**Your instructions**: Please copy exactly every line from the one that contains "Image resolution: width=700" to the end of the data below, with both ends included and no other lines.
[Material provided Boundary: Start]
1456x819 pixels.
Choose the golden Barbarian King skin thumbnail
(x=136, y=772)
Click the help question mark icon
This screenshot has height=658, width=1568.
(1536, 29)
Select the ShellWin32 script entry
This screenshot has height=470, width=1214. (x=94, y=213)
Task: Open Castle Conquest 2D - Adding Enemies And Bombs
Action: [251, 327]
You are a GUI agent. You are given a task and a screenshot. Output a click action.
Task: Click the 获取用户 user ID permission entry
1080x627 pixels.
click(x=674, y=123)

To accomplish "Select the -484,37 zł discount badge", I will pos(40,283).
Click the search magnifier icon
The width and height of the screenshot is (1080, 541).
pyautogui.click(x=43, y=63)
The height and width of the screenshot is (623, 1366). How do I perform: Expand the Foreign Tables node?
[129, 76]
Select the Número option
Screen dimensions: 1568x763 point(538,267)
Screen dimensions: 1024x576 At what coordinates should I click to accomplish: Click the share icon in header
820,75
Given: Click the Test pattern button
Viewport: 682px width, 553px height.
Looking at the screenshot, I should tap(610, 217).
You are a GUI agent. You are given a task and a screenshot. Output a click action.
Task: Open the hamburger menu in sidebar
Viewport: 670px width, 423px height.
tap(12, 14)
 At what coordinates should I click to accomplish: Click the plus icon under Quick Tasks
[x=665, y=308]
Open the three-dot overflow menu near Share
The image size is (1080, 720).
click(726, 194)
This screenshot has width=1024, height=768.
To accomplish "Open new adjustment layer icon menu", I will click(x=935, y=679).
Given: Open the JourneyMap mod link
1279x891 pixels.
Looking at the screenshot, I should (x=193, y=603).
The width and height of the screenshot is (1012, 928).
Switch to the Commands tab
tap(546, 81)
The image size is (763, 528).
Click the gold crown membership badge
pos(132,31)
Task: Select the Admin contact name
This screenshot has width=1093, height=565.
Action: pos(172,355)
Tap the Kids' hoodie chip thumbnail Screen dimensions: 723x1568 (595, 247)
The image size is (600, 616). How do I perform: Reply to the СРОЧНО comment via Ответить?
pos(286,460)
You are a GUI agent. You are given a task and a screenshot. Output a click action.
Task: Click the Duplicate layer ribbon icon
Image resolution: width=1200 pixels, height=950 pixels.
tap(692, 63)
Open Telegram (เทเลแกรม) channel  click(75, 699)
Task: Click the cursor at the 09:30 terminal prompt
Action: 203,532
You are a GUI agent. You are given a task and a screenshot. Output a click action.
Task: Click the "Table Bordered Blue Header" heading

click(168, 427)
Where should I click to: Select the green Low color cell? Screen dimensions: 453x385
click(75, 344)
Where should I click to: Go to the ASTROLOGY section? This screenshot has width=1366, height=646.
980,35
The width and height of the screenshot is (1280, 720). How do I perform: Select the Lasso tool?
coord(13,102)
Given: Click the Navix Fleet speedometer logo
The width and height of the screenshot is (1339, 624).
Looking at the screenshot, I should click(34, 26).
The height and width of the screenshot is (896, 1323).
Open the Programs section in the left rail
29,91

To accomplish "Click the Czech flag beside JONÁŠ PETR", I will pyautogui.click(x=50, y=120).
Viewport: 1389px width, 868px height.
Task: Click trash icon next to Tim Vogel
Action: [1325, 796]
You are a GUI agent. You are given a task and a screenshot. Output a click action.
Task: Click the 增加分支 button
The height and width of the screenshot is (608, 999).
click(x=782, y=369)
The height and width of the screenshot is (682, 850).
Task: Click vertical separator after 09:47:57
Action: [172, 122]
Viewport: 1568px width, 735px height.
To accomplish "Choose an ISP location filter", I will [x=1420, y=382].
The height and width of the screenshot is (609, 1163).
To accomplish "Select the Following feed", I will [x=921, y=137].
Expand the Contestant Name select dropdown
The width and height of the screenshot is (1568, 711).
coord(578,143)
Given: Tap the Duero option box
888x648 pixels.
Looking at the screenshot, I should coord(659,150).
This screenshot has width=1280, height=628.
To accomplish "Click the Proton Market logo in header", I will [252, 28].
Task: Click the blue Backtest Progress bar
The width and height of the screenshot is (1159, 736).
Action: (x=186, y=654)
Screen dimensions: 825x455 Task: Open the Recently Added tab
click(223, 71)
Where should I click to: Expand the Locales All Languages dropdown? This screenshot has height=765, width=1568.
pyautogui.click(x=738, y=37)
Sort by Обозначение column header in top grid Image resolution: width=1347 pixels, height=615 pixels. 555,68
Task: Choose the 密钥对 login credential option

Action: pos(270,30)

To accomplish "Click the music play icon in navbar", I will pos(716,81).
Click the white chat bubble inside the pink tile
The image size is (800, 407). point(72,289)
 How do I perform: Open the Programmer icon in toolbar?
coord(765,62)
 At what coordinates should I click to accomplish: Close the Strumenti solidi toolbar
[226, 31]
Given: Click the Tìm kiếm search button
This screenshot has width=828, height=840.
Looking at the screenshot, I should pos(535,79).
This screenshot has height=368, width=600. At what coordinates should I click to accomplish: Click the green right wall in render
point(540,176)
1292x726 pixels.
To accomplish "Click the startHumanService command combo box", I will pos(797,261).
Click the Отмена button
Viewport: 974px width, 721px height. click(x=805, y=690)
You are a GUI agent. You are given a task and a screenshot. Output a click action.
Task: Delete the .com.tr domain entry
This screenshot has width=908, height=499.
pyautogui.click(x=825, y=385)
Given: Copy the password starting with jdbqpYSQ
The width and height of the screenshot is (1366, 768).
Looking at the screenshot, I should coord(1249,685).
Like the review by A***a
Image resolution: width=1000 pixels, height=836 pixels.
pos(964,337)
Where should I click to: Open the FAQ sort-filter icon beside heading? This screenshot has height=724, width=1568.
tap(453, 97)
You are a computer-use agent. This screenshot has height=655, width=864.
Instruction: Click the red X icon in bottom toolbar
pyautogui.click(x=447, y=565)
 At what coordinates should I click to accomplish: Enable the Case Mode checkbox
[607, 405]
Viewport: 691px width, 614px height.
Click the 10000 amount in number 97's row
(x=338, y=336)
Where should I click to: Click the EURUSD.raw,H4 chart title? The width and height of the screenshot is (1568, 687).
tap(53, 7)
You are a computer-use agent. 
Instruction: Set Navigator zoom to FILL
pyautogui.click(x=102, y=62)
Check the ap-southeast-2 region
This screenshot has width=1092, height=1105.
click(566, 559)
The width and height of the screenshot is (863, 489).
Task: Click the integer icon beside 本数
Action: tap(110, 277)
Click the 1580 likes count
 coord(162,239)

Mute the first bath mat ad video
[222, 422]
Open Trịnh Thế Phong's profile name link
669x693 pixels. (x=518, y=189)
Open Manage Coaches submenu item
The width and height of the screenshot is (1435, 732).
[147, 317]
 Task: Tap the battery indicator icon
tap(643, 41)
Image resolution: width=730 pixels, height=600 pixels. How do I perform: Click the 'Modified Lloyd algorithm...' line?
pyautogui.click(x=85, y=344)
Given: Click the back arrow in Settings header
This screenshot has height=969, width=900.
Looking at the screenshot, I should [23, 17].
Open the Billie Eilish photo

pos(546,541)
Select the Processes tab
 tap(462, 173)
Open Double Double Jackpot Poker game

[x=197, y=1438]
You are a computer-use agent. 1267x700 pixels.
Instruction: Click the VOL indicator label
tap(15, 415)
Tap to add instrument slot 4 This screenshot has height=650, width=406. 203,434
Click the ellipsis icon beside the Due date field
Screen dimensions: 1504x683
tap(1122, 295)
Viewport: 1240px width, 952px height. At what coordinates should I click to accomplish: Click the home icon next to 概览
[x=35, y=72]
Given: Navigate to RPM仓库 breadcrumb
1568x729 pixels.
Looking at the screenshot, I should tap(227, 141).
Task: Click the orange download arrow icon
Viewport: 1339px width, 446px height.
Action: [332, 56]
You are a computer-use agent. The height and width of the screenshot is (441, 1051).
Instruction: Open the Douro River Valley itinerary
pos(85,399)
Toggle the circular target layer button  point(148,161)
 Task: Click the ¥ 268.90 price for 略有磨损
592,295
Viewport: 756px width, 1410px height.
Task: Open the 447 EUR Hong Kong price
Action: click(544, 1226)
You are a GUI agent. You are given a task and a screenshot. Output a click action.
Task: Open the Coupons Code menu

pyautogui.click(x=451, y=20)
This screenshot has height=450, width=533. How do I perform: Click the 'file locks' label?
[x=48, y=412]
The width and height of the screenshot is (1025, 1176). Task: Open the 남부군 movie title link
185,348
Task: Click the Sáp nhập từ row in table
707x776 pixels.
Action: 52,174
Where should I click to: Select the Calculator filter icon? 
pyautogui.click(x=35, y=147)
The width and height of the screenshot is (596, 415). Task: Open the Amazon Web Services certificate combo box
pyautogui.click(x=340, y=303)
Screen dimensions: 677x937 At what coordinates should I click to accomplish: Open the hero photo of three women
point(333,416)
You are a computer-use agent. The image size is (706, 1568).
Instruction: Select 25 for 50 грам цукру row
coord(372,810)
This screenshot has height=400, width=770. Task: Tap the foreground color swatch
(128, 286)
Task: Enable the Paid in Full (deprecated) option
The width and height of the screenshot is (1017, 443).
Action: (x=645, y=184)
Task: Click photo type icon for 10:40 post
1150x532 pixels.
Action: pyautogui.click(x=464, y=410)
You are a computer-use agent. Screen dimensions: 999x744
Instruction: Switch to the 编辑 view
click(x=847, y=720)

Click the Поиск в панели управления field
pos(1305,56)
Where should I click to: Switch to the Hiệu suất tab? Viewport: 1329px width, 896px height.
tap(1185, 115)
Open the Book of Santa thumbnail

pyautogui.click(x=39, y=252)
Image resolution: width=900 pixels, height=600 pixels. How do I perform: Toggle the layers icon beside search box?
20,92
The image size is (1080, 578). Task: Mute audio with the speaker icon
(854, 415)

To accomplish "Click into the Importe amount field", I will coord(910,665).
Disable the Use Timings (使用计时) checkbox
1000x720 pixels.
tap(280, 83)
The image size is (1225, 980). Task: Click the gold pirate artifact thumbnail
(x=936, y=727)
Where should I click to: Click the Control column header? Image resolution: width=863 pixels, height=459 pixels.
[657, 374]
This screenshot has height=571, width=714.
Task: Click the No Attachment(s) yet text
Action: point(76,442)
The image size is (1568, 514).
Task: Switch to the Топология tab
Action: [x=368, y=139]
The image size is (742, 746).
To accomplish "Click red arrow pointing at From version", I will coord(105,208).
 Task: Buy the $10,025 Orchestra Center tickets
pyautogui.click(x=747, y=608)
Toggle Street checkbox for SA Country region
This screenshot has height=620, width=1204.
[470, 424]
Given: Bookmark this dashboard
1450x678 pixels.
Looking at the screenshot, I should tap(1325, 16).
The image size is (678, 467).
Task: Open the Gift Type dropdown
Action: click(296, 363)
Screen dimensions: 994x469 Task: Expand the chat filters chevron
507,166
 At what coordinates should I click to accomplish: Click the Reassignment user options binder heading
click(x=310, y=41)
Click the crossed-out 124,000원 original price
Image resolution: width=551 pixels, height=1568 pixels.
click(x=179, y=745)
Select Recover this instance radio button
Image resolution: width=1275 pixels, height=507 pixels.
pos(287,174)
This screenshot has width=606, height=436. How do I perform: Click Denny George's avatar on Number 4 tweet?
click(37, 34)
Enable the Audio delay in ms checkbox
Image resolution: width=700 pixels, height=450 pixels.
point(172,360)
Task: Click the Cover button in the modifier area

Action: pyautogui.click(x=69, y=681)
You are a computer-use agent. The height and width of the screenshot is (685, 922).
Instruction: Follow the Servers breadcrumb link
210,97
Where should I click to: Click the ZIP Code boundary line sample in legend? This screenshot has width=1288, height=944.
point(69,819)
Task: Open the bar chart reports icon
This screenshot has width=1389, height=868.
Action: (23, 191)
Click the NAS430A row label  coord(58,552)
[Material provided Boundary: End]
**Exercise result**:
Image resolution: width=700 pixels, height=450 pixels.
point(172,360)
Task: Click the Cover button in the modifier area

Action: pyautogui.click(x=69, y=681)
You are a computer-use agent. The height and width of the screenshot is (685, 922).
Instruction: Follow the Servers breadcrumb link
210,97
Where should I click to: Click the ZIP Code boundary line sample in legend? This screenshot has width=1288, height=944.
point(69,819)
Task: Open the bar chart reports icon
This screenshot has width=1389, height=868.
Action: (23, 191)
Click the NAS430A row label  coord(58,552)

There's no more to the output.